The Lions have their rookie minicamp scheduled for this weekend, which means we get to see Detroit's draft picks, undrafted free agents and tryout players on the field in a Lions uniform.
It's a fun time in the offseason as the rookies get their first taste of NFL life while preparing to join the veterans in OTAs in the coming weeks.
Here are five things I'll be looking out for during Saturday's open practice to the media.
1. Hutchinson's versatility
The Lions cited Aidan Hutchinson's versatility as one of the big things they liked about him after drafting him No. 2 overall.
"We're going to put him at the rush position in our base," Lions defensive line coach Todd Wash told detroitlions.com recently. "Then he can play either defensive end in the sub package. We changed a lot of our philosophy up front. It's going to get us more attacking. He's got the ability to play either end spot."

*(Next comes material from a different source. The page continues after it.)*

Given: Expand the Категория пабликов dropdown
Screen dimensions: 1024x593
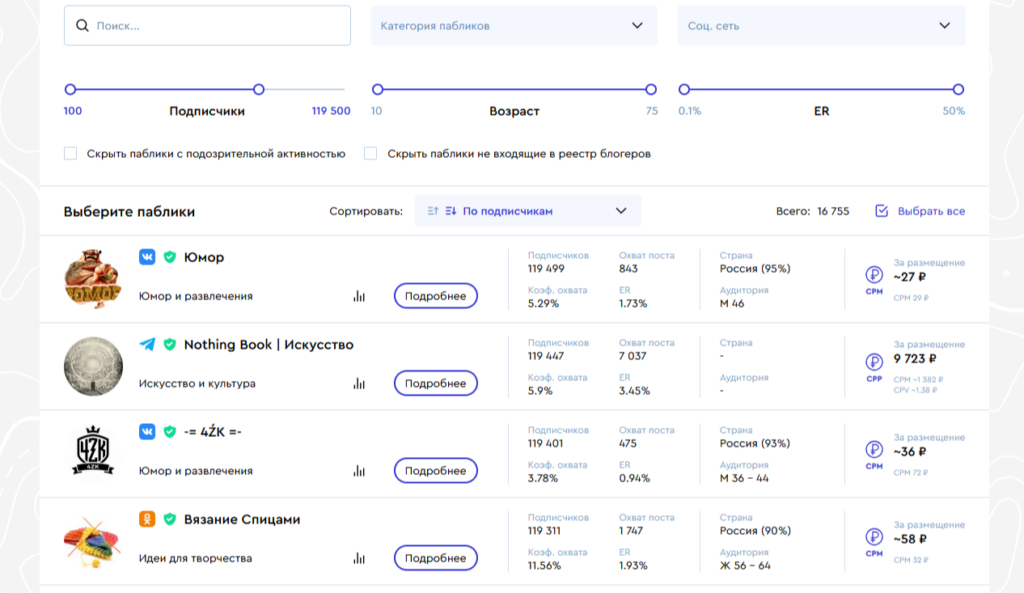Looking at the screenshot, I should [514, 26].
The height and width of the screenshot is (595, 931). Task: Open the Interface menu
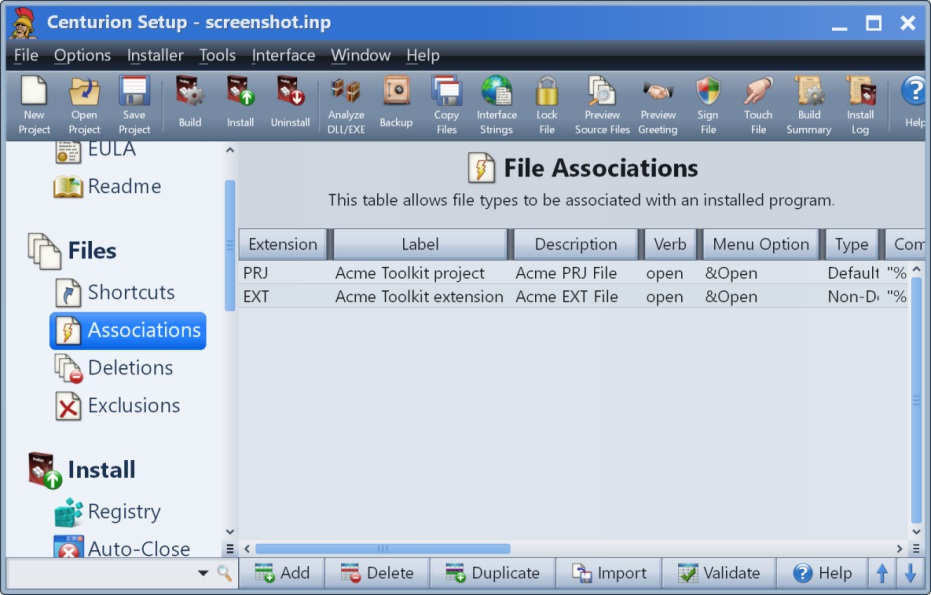(283, 56)
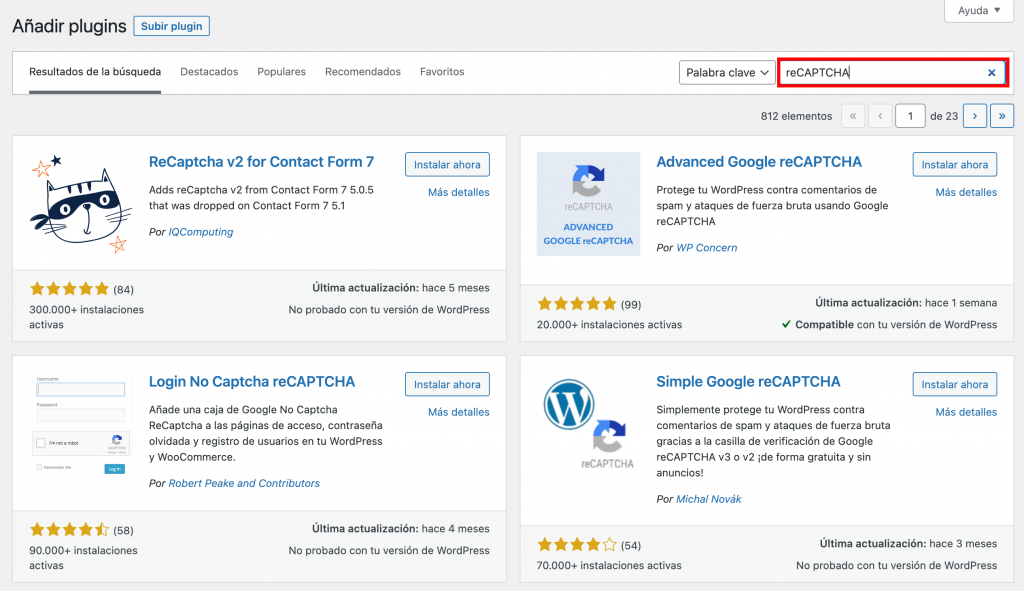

It's hard to truly evaluate defensive and offensive linemen in the offseason program because of the limited contact rules, but we'll get our first glimpses of his pure athleticism and burst coming off the edge. And we'll start to see how the Lions plan to use Hutchinson up and down their defensive front in different pass rush situations.
Detroit drafted a pair of linebackers in the sixth round – Malcolm Rodriguez and James Houston – and the plan initially is to play Rodriguez at the interior linebacker spot and for Houston to be on the outside at either the WILL or the SAM.
There seems to be an open competition at the linebacker position this offseason heading into training camp. Detroit has quality veterans in Alex Anzalone, Jarrad Davis, Chris Board and others, and second-year linebacker Derrick Barnes will be looking to have a big role, but there are opportunities for Rodriguez and Houston to potentially carve out roles if they impress early.
How will Rodriguez's nearly 4.4 speed translate to the field? Will Houston be a hybrid linebacker/pass rusher in certain packages? It will be interesting to see how the Lions view their two rookie linebackers early on.
3. Paschal fit
Wash sees second-round pick Josh Paschal as a five-technique pass rusher in Detroit's base 4-3 defense, but he also sees the possibility of him moving inside at some point.
"We're going to play him at 5 (outside the tackle) in base," Wash said. "Paschal is a guy who can play inside and outside. He could be that disruptive three technique if he's big enough to handle it in there. He has great flexibility."
Don't be surprised to see Paschal try to put on a little weight this offseason to better handle the rigors of playing inside. He's not going to lose any of the quickness and explosion that put him on the Lions radar to begin with, but 10 quality pounds could go a long way to really making him a versatile inside/outside pass-rush weapon for the Lions early in his career.
4. Eye on safety
One other position where we could see some really good competition all summer for starting jobs and roster spots is at safety. We know Tracy Walker will start there, he was re-signed this offseason as a cornerstone player in the rebuild by GM Brad Holmes. But who starts next to him?
Veteran DeShon Elliott was signed in free agency, and he's got a good shot. His skill set seems to fit nicely in Detroit's scheme. But the Lions also used a third-round draft pick on Illinois safety Kerby Joseph, and players drafted in the first two days are expected to come in and compete for playing time.
The former receiver has terrific ball skills and is coming off a five-interception season at Illinois in his first season as a full-time starter in 2021. He's a sideline-to-sideline player with an eye for the football. The 19 takeaways by the Lions last year ranked in the bottom half of the league. If Joseph can show he can get his hands on the football early on, the Lions could certainly look to get him on the field sooner rather than later.
View photos of Detroit Lions rookies signing their contracts and getting fitted for equipment.
5. Undrafted rookies
Holmes said in his pre-draft press conference that he and head coach Dan Campbell have always viewed their roster as an opportunity for players because they don't care how a player gets to the roster. If he can play, he'll be on the field.
That was evident last season, when undrafted players like AJ Parker, Jerry Jacobs and Brock Wright – plus a few others – got an opportunity to not only make the roster, but have impactful seasons as well.
The Lions roster isn't at the same place it was when Holmes and Campbell took over last year, but there's still an opportunity for some undrafted players to show they belong.
A couple names I'll have an eye on Saturday are: WR Kalil Pimpleton (Central Michigan), TE Derrick Deese Jr. (San Jose State), G Kevin Jarvis (Michigan State), T Obinna Eze (TCU) and RB Greg Bell (San Diego State).